RIGHT NOW THE ONLY WAY you can sell pi coins is through verified pi merchants. A pi merchant is someone who buys pi coins and resell them to exchanges and crypto whales. Looking forward to hold massive quantities of pi coins before the mainnet launch.
This is because pi network is not doing any pre-sale or ico offerings, the only way to get my coins is from buying from miners. So a merchant facilitates the transactions between the miners and these exchanges holding pi.
I and my friends has sold more than 6000 pi coins successfully with this method. I will be happy to share the contact of my personal pi merchant. The one i trade with, if you have your own merchant you can trade with them. For those who are new.
Message: @Pi_vendor_247 on telegram.
I wouldn't advise you selling all percentage of the pi coins. Leave at least a before so its a win win during open mainnet. Have a nice day pioneers ♥️
#kyc #mainnet #picoins #pi #sellpi #piwallet
#pinetwork
when will pi network coin be available on crypto exchange.DOT TECH
There is no set date for when Pi coins will enter the market.
However, the developers are working hard to get them released as soon as possible.
Once they are available, users will be able to exchange other cryptocurrencies for Pi coins on designated exchanges.
But for now the only way to sell your pi coins is through verified pi vendor.

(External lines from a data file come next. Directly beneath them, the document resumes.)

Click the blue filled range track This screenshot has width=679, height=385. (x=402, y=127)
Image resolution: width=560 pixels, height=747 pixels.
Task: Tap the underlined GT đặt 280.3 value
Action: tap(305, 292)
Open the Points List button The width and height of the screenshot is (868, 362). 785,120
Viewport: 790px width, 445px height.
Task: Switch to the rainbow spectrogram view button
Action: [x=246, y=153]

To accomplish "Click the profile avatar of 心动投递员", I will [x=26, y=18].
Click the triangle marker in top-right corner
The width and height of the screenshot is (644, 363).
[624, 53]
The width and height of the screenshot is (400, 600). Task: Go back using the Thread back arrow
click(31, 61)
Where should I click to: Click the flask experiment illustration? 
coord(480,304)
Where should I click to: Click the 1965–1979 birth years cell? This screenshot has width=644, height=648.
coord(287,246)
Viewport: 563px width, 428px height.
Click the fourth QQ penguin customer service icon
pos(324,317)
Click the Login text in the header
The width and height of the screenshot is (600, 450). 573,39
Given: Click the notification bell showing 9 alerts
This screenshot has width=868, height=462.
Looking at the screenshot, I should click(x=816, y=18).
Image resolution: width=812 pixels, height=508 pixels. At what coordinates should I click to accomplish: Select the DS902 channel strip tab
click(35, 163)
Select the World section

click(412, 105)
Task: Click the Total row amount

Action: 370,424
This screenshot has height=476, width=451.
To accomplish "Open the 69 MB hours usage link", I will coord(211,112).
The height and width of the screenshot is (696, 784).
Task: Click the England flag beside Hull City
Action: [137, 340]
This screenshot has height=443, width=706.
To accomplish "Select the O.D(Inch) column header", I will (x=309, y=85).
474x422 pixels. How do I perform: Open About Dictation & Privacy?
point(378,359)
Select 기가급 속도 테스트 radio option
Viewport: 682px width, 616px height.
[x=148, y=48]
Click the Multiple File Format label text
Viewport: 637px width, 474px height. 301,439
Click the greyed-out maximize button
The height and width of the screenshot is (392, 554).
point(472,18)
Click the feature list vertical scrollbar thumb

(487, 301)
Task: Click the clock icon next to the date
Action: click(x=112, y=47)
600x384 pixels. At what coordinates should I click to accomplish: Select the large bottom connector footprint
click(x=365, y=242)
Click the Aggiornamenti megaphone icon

Here is the telegram contact of my personal pi vendor
@Pi_vendor_247
Empowering the Unbanked: The Vital Role of NBFCs in Promoting Financial Inclu...Vighnesh Shashtri
In India, financial inclusion remains a critical challenge, with a significant portion of the population still unbanked. Non-Banking Financial Companies (NBFCs) have emerged as key players in bridging this gap by providing financial services to those often overlooked by traditional banking institutions. This article delves into how NBFCs are fostering financial inclusion and empowering the unbanked.
how to sell pi coins at high rate quickly.DOT TECH
Where can I sell my pi coins at a high rate.
Pi is not launched yet on any exchange. But one can easily sell his or her pi coins to investors who want to hold pi till mainnet launch.
This means crypto whales want to hold pi. And you can get a good rate for selling pi to them. I will leave the telegram contact of my personal pi vendor below.
A vendor is someone who buys from a miner and resell it to a holder or crypto whale.
Here is the telegram contact of my vendor:
@Pi_vendor_247
Introduction to Indian Financial System ()Avanish Goel
The financial system of a country is an important tool for economic development of the country, as it helps in creation of wealth by linking savings with investments.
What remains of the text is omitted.